Microfluidically-unified cell culture, sample preparation, imaging and flow cytometry for measurement of cell signaling pathways with single cell resolution

• Published in: Lab on a chip Vol. 12; no. 16; pp. 2823 - 2831
• Main Authors: Wu, Meiye, Perroud, Thomas D., Srivastava, Nimisha, Branda, Catherine S., Sale, Kenneth L., Carson, Bryan D., Patel, Kamlesh D., Branda, Steven S., Singh, Anup K.
• Format: Journal Article
• Language: English
• Published: England 21.08.2012
• Subjects: Animals; Cell culture; Cell Line; Flow Cytometry; Kinetics; Lipopolysaccharides - toxicity; Macrophages - drug effects; Macrophages - immunology; Macrophages - metabolism; Mice; Microfluidic Analytical Techniques - instrumentation; Microfluidic Analytical Techniques - methods; Mitogen-Activated Protein Kinase 1 - metabolism; Mitogen-Activated Protein Kinase 3 - metabolism; Phosphorylation; Signal Transduction - drug effects; Toll-Like Receptor 4 - metabolism; Toll-Like Receptors - metabolism; Transcription Factor RelA - metabolism; Tumor Necrosis Factor-alpha - metabolism
• ISSN: 1473-0197; 1473-0189; 1473-0189
• DOI: 10.1039/c2lc40344g

We have developed a microfluidic platform that enables, in one experiment, monitoring of signaling events spanning multiple time-scales and cellular locations through seamless integration of cell culture, stimulation and preparation with downstream analysis.

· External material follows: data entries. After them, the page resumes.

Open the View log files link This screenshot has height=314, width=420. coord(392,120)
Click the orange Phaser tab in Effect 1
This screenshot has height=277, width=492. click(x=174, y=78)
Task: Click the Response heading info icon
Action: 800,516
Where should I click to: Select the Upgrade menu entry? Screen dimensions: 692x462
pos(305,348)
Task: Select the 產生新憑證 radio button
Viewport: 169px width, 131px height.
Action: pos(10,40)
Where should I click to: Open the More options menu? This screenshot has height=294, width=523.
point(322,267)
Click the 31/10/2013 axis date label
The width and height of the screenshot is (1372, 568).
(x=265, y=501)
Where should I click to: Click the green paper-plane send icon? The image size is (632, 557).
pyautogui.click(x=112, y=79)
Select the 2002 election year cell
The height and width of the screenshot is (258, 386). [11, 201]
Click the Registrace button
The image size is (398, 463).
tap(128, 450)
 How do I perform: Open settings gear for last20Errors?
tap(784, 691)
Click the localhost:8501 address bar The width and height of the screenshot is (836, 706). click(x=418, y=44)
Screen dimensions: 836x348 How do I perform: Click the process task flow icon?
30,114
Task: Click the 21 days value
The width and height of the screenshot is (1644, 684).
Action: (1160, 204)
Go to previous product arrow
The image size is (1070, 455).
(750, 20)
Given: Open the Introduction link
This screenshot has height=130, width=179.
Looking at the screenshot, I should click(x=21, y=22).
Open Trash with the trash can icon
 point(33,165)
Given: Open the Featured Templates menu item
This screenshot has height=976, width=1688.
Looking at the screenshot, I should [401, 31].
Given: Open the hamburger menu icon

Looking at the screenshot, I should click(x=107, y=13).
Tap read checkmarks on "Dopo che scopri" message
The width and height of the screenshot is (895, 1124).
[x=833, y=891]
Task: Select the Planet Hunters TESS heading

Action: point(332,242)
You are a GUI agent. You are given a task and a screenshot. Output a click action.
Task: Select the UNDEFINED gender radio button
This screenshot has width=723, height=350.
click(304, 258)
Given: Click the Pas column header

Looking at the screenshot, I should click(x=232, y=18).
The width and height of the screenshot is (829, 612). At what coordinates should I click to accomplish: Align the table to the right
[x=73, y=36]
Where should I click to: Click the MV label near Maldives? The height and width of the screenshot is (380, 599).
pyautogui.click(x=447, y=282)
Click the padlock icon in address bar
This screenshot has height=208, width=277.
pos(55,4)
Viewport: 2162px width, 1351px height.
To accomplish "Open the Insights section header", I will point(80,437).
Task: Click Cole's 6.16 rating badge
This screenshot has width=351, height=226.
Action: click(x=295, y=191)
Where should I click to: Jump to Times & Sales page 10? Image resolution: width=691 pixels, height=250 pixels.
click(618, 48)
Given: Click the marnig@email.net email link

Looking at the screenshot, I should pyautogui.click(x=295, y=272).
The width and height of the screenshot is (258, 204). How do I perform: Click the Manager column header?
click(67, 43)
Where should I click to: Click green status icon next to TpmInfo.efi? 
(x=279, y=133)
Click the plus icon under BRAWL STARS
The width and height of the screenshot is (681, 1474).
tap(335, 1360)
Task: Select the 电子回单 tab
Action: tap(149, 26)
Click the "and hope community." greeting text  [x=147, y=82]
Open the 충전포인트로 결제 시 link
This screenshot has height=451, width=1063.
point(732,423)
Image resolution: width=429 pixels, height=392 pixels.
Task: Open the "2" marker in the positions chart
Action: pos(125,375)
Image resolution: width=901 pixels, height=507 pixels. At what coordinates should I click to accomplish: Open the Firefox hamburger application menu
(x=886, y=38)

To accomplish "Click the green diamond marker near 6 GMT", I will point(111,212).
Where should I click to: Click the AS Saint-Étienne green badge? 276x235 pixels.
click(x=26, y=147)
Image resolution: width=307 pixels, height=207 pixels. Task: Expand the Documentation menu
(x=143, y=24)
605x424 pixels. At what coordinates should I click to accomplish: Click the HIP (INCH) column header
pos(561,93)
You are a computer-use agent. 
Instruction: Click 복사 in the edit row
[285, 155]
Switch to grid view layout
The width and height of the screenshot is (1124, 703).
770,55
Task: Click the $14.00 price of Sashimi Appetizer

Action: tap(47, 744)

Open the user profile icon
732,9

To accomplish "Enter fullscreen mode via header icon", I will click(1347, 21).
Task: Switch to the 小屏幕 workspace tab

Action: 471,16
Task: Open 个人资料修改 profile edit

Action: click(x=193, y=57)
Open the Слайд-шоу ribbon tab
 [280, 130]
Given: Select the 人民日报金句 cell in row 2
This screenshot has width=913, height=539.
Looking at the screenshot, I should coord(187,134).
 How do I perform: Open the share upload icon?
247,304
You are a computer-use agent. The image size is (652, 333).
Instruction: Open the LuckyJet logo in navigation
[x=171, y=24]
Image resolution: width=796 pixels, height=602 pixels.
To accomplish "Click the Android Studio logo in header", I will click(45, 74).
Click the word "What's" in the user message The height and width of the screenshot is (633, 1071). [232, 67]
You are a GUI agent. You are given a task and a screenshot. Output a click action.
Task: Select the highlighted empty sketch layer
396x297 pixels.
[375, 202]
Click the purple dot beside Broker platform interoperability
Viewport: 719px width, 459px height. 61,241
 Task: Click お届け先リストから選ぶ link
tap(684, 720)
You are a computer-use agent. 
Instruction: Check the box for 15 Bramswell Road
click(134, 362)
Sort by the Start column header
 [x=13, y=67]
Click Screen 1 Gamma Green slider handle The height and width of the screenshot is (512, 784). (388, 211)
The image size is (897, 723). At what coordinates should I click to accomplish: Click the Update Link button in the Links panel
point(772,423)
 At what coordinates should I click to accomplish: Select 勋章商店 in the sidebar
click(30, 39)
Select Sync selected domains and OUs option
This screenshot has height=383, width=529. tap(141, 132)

A combination of two single-cell resolution techniques-on-chip multi-color flow cytometry and fluorescence imaging provides multiplexed and orthogonal data on cellular events. Automated, microfluidic operation allows quantitatively- and temporally-precise dosing leading to fine time-resolution and improved reproducibility of measurements. The platform was used to profile the toll-like receptor (TLR4) pathway in macrophages challenged with lipopolysaccharide (LPS)-beginning with TLR4 receptor activation by LPS, through intracellular MAPK signaling, RelA/p65 translocation in real time, to TNF-α cytokine production, all in one small macrophage population (< 5000 cells) while using minute reagent volume (540 nL/condition). The platform is easily adaptable to many cell types including primary cells and provides a generic platform for profiling signaling pathways.